Hep C Discussion Forum

Jimmy thanks, amazing how beautiful a day is. Nothing stays the same forever, always changing. 

I took meds for my stomach infection, it gave me some relief but not as good as I will feel tomorrow.

Thanks for your kind and warm wishes.

John

Well my dear, this is just fer you! Right along with my great big smile .... https://www.youtube.com/watch?v=a9NIZOvfKpc. 

So glad you made that phone call today!, so glad you stayed home today!!,  uhh, hm, wait a minute  ... did she say "today"? .... like, as in ... she didn't mention tomorrow and the rest of the week (and the 2 weeks the doc probably meant) that she should be home nursing herself along with the augmentin???

Err on the side of caution, you are on the beginning of a roll!!, stay off work if you can arrange it, starting today! I would. 

Happy PCR draw tomorrow! C.

Hi John, 

We started Zep so close to the same time that we're practically twins!
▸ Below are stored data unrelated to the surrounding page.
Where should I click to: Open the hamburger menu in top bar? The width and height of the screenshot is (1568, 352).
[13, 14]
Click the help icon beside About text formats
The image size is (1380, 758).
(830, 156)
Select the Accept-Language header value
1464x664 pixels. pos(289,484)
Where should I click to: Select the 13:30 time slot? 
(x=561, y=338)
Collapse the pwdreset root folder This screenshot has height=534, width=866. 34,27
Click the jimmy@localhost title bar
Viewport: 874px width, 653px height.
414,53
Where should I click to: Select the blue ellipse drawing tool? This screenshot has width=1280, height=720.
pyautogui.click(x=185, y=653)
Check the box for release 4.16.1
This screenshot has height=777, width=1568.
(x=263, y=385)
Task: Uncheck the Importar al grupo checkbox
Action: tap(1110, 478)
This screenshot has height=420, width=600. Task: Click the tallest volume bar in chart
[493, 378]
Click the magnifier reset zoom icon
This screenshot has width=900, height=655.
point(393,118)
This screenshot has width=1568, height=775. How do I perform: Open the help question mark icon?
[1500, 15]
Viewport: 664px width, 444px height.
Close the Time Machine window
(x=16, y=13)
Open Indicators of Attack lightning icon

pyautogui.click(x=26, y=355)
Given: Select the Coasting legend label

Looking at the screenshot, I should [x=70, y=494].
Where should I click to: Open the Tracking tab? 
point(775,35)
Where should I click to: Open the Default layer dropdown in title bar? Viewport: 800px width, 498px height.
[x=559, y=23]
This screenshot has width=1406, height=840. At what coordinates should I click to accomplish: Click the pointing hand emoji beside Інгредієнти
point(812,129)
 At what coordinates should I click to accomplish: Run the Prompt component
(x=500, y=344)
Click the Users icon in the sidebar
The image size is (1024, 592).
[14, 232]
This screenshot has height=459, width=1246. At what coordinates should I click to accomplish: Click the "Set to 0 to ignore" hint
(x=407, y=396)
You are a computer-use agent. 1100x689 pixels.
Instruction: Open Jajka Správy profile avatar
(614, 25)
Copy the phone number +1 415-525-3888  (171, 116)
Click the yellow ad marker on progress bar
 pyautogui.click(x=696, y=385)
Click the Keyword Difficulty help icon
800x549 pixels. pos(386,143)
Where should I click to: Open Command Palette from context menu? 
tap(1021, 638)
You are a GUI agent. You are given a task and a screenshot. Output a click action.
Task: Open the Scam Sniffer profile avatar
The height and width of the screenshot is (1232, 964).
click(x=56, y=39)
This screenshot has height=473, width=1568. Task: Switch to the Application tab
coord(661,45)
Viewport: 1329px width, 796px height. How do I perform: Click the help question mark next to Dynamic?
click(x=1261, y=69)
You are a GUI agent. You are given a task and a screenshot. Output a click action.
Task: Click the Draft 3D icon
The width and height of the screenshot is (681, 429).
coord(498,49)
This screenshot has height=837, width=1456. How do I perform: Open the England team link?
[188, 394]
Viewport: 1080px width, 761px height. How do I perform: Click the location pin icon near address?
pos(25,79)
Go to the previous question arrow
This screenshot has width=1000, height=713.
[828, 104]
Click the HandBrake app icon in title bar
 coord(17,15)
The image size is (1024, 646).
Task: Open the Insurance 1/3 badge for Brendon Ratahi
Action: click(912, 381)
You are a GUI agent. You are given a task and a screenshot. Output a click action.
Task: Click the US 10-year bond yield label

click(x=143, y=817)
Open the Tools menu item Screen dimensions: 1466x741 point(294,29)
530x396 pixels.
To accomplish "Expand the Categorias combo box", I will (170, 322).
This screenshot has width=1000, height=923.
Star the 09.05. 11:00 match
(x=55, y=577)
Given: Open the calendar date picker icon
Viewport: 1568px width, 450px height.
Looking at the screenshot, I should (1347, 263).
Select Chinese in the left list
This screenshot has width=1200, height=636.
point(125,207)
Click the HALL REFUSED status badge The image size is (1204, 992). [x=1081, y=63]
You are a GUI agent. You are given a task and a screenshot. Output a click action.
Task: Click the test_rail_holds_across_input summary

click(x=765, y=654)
I'm sorry you're having a rough time of it today.  Although I have no experience with diverticulosis I've had patients with it and their pain in a flare was hard to watch. Hoping you are soon more comfortable and the Cipro/Flagyl bullet works. I certainly hope you get the pick of the litter in your new Gastro and not the runt! Right now I bet you could use some consistency. Wishing you a nice long string of better days. 

I know the worry that goes with adding medications while taking the Precious and Expensive Lord Pill Zepatier. We really, really don't want anything messing with it! I warn the whole handful of tablets to 'try to get along down there' and force myself to trust the pharmacist and the good folks on this board. So if anybody around here says 'Drink' then I fill up my water tumbler. I believe they are providing me Good Orderly Direction. 

Are you getting enough rest time? (Please, Tig and Canuck, refrain from sneering at me. Ha!)  I didn't drag my exhausted butt to work today and I feel so much less awful. So, if there's  a way you can eliminate something it may give you more energy to bring to the task of getting well. 

We WILL get well. This beast will die and maybe some of the other physical plagues too. Keep us posted, eh?

Christine

I figured that i would jump into this thread too. Day-14 tomorrow on Zepatier, last night real bad abdominal pains, feels like here comes the Diverticulosis again, had this more than once, this year. Cypro and Flagyl usually clear this up in 10 days. So I called my Gastro- she resigned, need to find another one- this sucks - then called my Doctor- he prescribed the Flagyl and Cipro ,for Diverticulosis , then I called my Pharmacist and asked him can I take those medications with the Zepatier. He told yes I can take the meds without interfering with the Zepatier, the combo just make me sick to my stomach, and oh here comes real horrible headaches from the Flagyl. 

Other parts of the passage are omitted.